Ce lien, Jésus le partage pleinement, puisqu’il ajoute, ici, « moi et le Père nous sommes un ». Jésus est donc vraiment berger du peuple de Dieu ; les brebis lui appartiennent (cf. Jn 10, 11-16) et la relation qu’il a avec elles est du même ordre que la relation qui l’unit à son Père. Abraham, Moïse, David, les Père d’Israël, étaient bergers, dans les deux sens du terme, bergers de troupeaux, bergers du peuple que Dieu leur avait confié ; Jésus est le berger par excellence, dont le prophète Ezéchiel avait annoncé et chanté la venue : « Ainsi parle le Seigneur Dieu : Je viens chercher moi-même mon troupeau pour en prendre soin… Je l’arracherai de tous les endroits où il a été dispersé… Je le ferai paître dans un bon pâturage… Moi-même je ferai paître mon troupeau, oracle du Seigneur Dieu. La brebis perdue, je la chercherai… » (Ez 34, 1-31)
Ces remarques sont importantes, car la foi chrétienne est un mystère d’alliance, qui sollicite le cœur, qui est de l’ordre de l’amour. Ce qui ne veut pas dire que notre foi est purement subjective, qu’elle est une affaire de sensibilité, qu’elle échappe à toute rationalité ; elle serait alors strictement privée et n’aurait pas à intervenir dans la sphère publique. Cette dichotomie est bien française, comme si l’homme était divisé en deux et que son agir ne relevait que de la part rationnelle en lui, et qu’il ne pouvait être religieux qu’à la maison et à l’église…
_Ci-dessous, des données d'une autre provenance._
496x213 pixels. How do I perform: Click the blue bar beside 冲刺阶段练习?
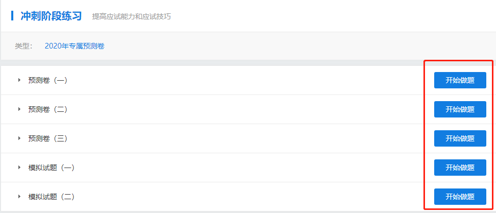[x=12, y=16]
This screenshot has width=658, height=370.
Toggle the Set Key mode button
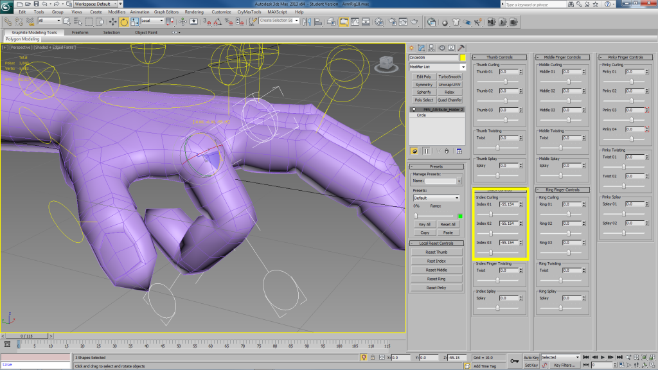pos(531,365)
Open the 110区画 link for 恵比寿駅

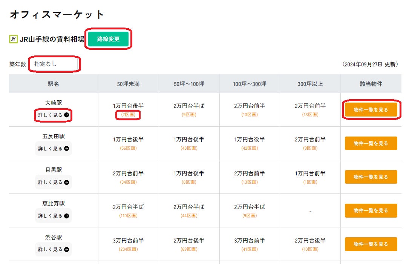coord(128,216)
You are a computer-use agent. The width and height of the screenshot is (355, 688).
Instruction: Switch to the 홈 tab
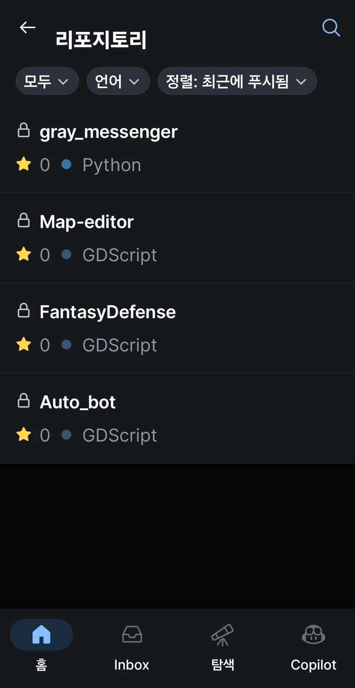pyautogui.click(x=41, y=645)
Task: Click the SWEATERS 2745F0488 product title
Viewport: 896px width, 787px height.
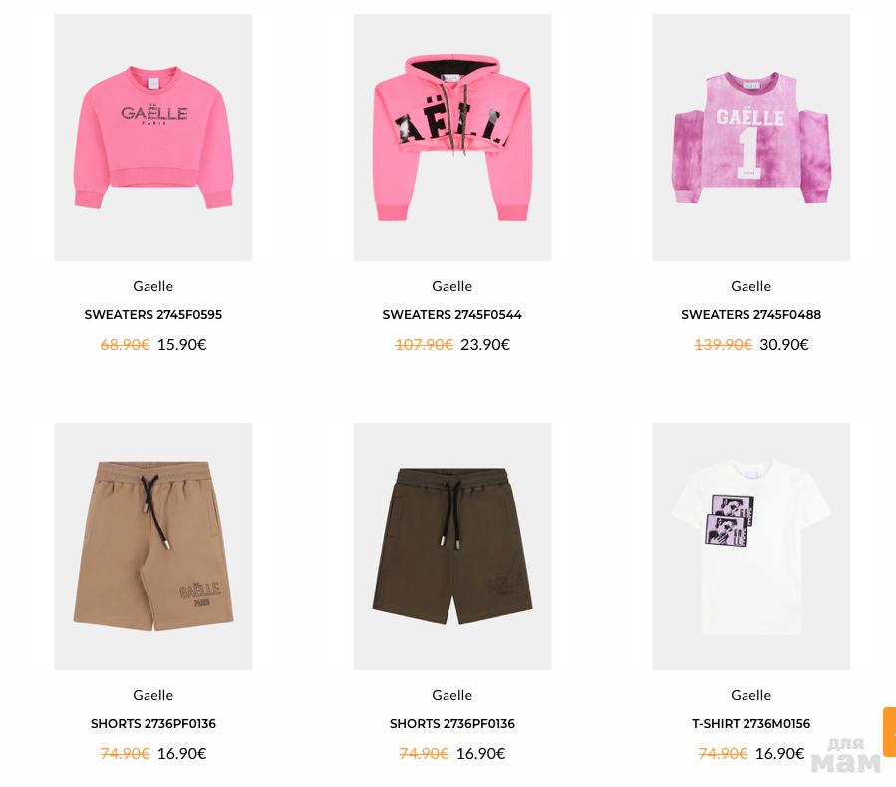Action: click(750, 314)
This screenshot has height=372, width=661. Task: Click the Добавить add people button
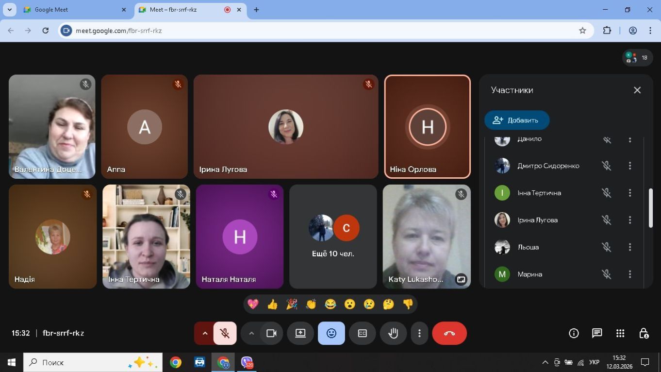(517, 120)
Revenons au berger, le Christ, qui rassemble ses brebis dans la bergerie, connaît chacune par son nom, les mène vers de bons pâturages, les protège du loup, donne sa vie pour elles. (cf. Jn 10, 1-21) L’image du berger dit beaucoup, mais reste insuffisante, dans la mesure où, appliquée à la communauté des disciples du Christ, elle requiert une démarche libre et responsable des brebis que nous sommes.
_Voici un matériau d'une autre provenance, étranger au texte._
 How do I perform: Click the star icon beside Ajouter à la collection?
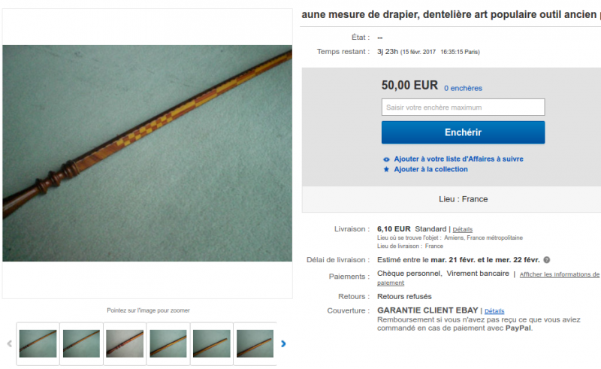(x=386, y=169)

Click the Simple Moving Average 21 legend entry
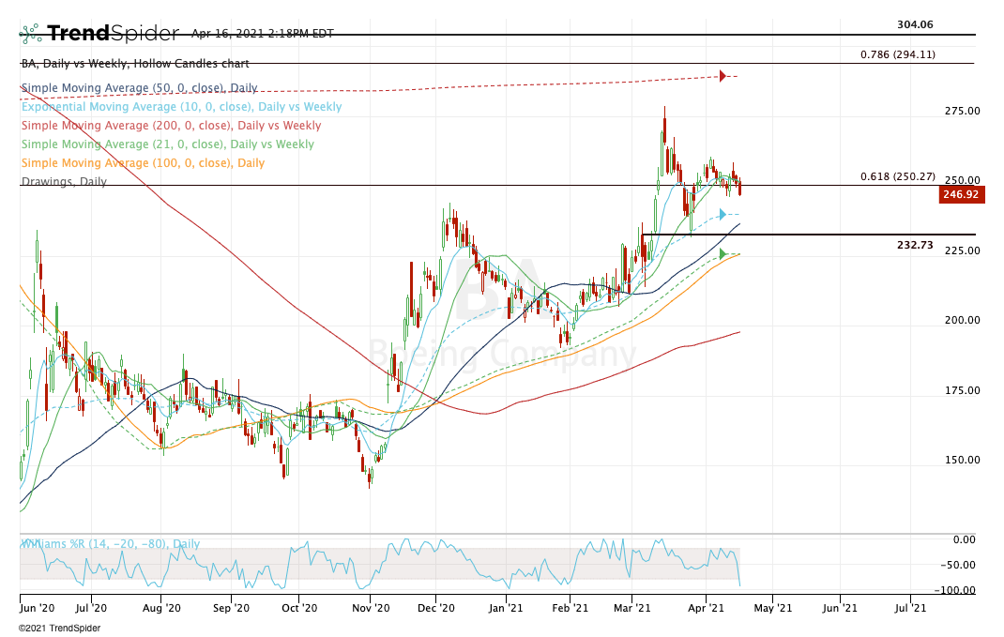167,144
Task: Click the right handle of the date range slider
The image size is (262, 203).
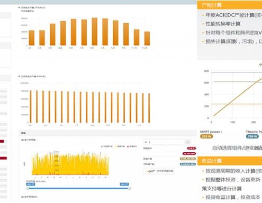Action: tap(129, 189)
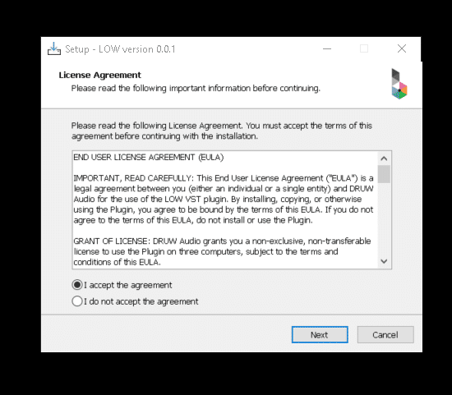Click the empty scrollbar track below thumb
This screenshot has width=452, height=395.
pyautogui.click(x=384, y=219)

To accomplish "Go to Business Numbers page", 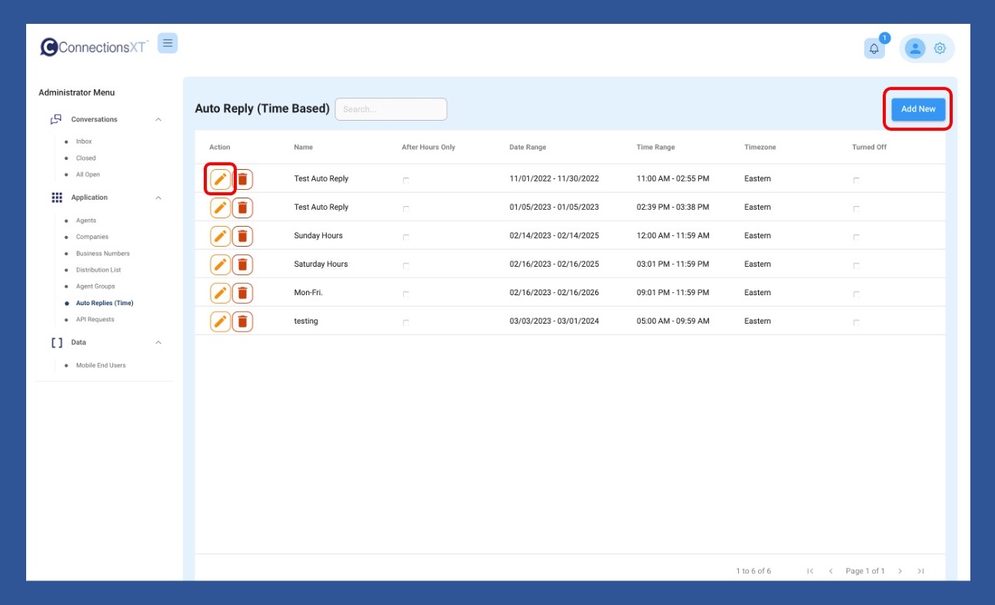I will pyautogui.click(x=102, y=254).
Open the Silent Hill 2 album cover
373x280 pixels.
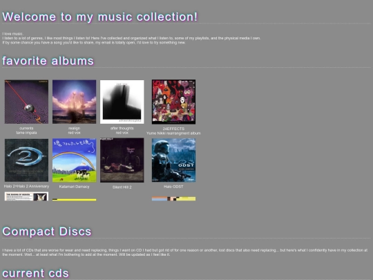(x=122, y=160)
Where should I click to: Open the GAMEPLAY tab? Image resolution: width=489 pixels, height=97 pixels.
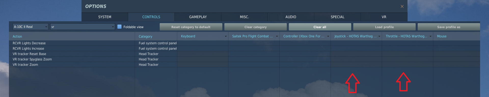[198, 17]
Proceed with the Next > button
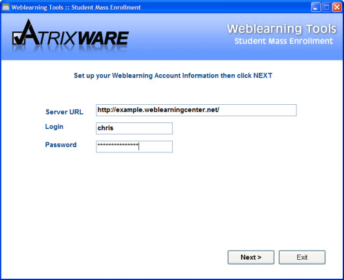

Jésus n’est pas un penseur génial, un meneur d’hommes exceptionnel, un visionnaire hors-pair ; il est celui qu’avaient annoncé les prophètes, le Messie de Dieu, le nouveau David. Nous avons à nous prononcer, à nous décider pour lui, comme, après le discours sur le pain de vie : « Cette parole est rude ! Qui peut l’écouter ? », disent ceux qui ont entendu Jésus. « Beaucoup s’en retournèrent et cessèrent de faire route avec lui », rapporte saint Jean, qui poursuit : « Alors Jésus demanda aux Douze : Et vous, voulez-vous partir, vous aussi ? Simon-Pierre lui répondit : Seigneur, à qui irions-nous ? Tu as les paroles de la vie éternelle. Et nous, nous avons cru et nous avons reconnu que tu es le Saint de Dieu. » (Jn 6, 60-71)
Cet évangile appelle donc de notre part un acte de foi en Jésus ressuscité, pasteur de l’Eglise, qui nous connaît chacun par notre nom, désire nous conduire ensemble au bercail du Père, fait tout pour nous garder unis sur le bon chemin, court nous chercher si nous nous égarons, se précipite pour nous soigner si nous nous blessons. (Cf. Jn 10, 1-21)
Lire l’Evangile comme un code de bonne conduite, voir dans la foi chrétienne un cadre culturel et social garant de l’ordre et de la justice, c’est passer totalement à côté du mystère chrétien. Les disciples de Jésus que nous disons être sont tous appelés à jouer leur vie sur sa promesse : « Je suis venu pour que les hommes aient la vie et qu’ils l’aient en abondance. » (Jn 10, 10b) « Mes brebis écoutent ma voix… Et moi, je leur donne la vie éternelle ; elles ne périront jamais et personne ne pourra les arracher de ma main. » (Jn 1027-28)
Choisir de suivre le Christ, c’est donc nous engager, quelle que soit notre vocation, à vivre, avec lui, tous les instants du présent, comme la porte d’entrée dans le Royaume des cieux.